Resumindo, menos cursos e mais percursos, menos burocracia e mais mistagogia, menos psicologia e mais pedagogia, menos moralização e mais evangelização… na preparação para o matrimónio!

 

4. Haveria aqui ainda lugar, para falar da dificuldade em fidelizar os casais e os pais, as famílias em geral, na vida comunitária, na catequese e na prática sacramental, para fazer frente a uma fé a la carte, a uma prática subjetiva e intermitente e a uma relação sentimental ou epidérmica com Cristo e a Igreja.

 

Há um desfasamento entre a riqueza que temos e queremos oferecer e os ritmos e interesses das pessoas, que nos procuram.
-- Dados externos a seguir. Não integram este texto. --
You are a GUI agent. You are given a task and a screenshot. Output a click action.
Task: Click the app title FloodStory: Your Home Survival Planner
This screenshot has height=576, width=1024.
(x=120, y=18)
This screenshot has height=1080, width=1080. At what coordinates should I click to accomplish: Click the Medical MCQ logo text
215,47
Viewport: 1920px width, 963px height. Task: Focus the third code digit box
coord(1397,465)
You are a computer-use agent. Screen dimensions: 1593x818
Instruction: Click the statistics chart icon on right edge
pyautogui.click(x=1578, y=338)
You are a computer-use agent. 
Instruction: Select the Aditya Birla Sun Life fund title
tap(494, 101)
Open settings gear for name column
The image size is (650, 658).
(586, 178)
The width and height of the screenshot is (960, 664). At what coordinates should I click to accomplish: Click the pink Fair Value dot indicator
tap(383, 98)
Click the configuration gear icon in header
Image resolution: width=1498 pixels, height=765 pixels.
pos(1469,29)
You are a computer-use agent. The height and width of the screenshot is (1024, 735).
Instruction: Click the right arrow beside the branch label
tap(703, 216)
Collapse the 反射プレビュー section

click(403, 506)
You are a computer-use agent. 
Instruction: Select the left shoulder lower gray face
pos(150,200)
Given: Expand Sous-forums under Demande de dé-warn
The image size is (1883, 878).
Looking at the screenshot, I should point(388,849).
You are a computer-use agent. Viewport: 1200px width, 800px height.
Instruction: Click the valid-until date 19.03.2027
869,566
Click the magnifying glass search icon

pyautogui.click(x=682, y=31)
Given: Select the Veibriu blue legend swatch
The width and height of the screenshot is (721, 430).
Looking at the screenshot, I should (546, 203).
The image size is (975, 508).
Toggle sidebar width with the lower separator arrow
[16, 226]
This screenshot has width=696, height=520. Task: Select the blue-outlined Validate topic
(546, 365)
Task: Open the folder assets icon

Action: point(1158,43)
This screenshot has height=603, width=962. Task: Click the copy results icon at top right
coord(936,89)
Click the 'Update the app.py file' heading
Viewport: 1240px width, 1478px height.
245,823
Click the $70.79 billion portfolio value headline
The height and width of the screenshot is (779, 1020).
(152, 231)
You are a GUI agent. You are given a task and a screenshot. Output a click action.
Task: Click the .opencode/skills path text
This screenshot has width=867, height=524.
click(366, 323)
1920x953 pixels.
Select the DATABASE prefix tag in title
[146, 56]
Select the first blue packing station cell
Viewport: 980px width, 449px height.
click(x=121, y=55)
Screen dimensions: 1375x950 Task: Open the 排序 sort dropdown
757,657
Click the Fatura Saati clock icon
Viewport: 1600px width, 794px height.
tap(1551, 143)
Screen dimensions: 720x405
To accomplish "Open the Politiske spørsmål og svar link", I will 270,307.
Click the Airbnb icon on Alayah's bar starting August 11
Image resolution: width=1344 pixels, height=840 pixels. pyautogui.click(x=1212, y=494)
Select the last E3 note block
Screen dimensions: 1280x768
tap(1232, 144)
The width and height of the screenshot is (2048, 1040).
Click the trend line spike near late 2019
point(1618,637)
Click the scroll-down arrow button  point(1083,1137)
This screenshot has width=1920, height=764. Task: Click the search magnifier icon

Há muito desencanto e desilusão numa sementeira, quantas vezes, generosa, mas com poucos frutos, pelo menos, na nossa estação. O acompanhamento das pessoas, os caminhos de aprofundamento e de empenhamento na fé não são fáceis. Penso que não é só por efeito cultural. Sou levado a pensar que há mesmo um desajustamento entre a oferta e a procura, que nos deveria fazer pôr em questão. Também eu “sonho com uma opção missionária capaz de transformar tudo, para que os costumes, os estilos, os horários, a linguagem e toda a estrutura eclesial se tornem um canal proporcionado mais à evangelização do mundo atual que à autopreservação” (EG 27).

 

Que o Espírito Santo nos dê a coragem de, ao menos, começar… pela família, precisamente, que é de todos e para todos o nosso primeiro lugar!